この地域は島尻層群泥岩が分布する丘陵である(氏家・兼子 2006b).1948 年地形では波浪状丘陵(小起伏丘陵)と幅の広い盆状谷が分布する.この地域は地形改変が著しい地域である.本土復帰以降急速に進行した圃場整備事業(柴田ほか1995)や,那覇市などの都市部からの人口流入により宅地造成が広く行われた地域(渡辺 2000)である.島尻層群の泥岩は重機による掘削等が容易なため,波浪状丘陵(小起伏丘陵)を切り崩し,その土砂で谷埋めを行い平坦化造成による大規模な地形改変が行われた.そのため、大規模な切土と盛土が隣接して分布する地域である.

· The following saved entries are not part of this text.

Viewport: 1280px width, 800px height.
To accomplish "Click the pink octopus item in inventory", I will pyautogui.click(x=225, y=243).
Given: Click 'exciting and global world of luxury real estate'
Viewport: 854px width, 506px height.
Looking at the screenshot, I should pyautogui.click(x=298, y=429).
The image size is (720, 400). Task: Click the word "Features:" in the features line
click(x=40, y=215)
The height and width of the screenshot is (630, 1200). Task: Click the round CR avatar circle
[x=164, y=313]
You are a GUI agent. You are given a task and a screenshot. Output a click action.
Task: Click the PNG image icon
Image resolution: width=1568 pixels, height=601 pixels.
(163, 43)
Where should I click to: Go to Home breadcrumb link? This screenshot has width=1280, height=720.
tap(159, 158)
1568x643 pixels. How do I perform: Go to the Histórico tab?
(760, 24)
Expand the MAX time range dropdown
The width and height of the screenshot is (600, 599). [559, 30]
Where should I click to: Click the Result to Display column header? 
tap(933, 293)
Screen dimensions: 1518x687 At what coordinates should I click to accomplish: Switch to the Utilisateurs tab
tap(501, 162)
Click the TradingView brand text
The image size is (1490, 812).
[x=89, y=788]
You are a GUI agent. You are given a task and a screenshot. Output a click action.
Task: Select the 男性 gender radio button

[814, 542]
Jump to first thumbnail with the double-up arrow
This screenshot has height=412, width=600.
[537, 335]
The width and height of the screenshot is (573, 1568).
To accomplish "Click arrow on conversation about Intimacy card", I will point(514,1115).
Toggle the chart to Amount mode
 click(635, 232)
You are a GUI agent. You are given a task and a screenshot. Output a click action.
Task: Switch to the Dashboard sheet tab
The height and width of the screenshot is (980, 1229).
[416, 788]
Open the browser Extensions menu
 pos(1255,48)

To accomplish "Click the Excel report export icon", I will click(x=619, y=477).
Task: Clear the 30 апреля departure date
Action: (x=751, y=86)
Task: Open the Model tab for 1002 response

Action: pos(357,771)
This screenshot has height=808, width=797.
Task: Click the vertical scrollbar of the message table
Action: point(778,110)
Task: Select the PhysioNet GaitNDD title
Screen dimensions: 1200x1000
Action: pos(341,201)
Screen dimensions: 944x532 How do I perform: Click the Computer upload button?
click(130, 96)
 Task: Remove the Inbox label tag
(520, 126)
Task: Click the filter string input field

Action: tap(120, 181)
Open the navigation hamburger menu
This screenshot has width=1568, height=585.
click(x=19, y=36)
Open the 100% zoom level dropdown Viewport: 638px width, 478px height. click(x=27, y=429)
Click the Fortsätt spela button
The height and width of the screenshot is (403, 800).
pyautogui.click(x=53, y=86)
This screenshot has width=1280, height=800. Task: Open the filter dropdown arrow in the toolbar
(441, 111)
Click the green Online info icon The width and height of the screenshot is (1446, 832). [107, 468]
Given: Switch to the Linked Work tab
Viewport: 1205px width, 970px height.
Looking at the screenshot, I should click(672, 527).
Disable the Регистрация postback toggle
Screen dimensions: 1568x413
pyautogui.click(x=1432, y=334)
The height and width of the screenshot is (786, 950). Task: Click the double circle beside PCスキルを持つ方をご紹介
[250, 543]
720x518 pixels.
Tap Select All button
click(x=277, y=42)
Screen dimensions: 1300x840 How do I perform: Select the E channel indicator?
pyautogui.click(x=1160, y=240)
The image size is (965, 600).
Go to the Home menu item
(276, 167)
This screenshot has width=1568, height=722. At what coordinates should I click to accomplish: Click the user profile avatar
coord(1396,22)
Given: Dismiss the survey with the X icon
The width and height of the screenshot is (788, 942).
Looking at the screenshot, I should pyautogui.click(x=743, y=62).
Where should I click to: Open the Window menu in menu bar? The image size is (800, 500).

この地域は,島尻層群泥岩を基盤とし,標高数十m以下の,波浪状丘陵地形をなす(氏家・兼子2006b).島尻層群泥岩は固結度が低く風化や侵食に対して極めて受食性が大きい.被覆する琉球石灰岩が剥離され基盤である泥岩が露出し形成された丘陵地形で,小起伏丘陵と広い盆状谷が主要な地形要素となる.一般の丘陵・台地の高度関係とは逆になること,谷密度が小さいという特徴がある(沖縄県 1983).
この地域は国場川とその支流の長堂川,饒波川が西方に流下する.それぞれの流域の分水嶺は細長い丘陵の嶺として連続し,広い谷地形のため尾根線の方が樹枝状に見える.1948 年地形図では波浪状丘陵(小起伏丘陵)と幅の広い盆状谷が東西方向に湾曲分布する.丘陵地域の大半が広い盆状谷からなり,その平坦な谷底低地から緩傾斜の丘陵斜面へと続く.
本地域は沖縄島中南部で最も丘陵が広く発達している.一方,他地域では台地が開析された地域に小規模に分布する.沖縄県(1983)では,この原因が中城ドーム( Flint et al.1959)の隆起作用と密接な関連を推定している.
この地域は地形改変が著しい地域である.本土復帰以降急速に進行した圃場整備事業や,那覇市などの都市部からの人口流入により宅地造成が広く行われた地域であり,これらの地形の多くは改変された.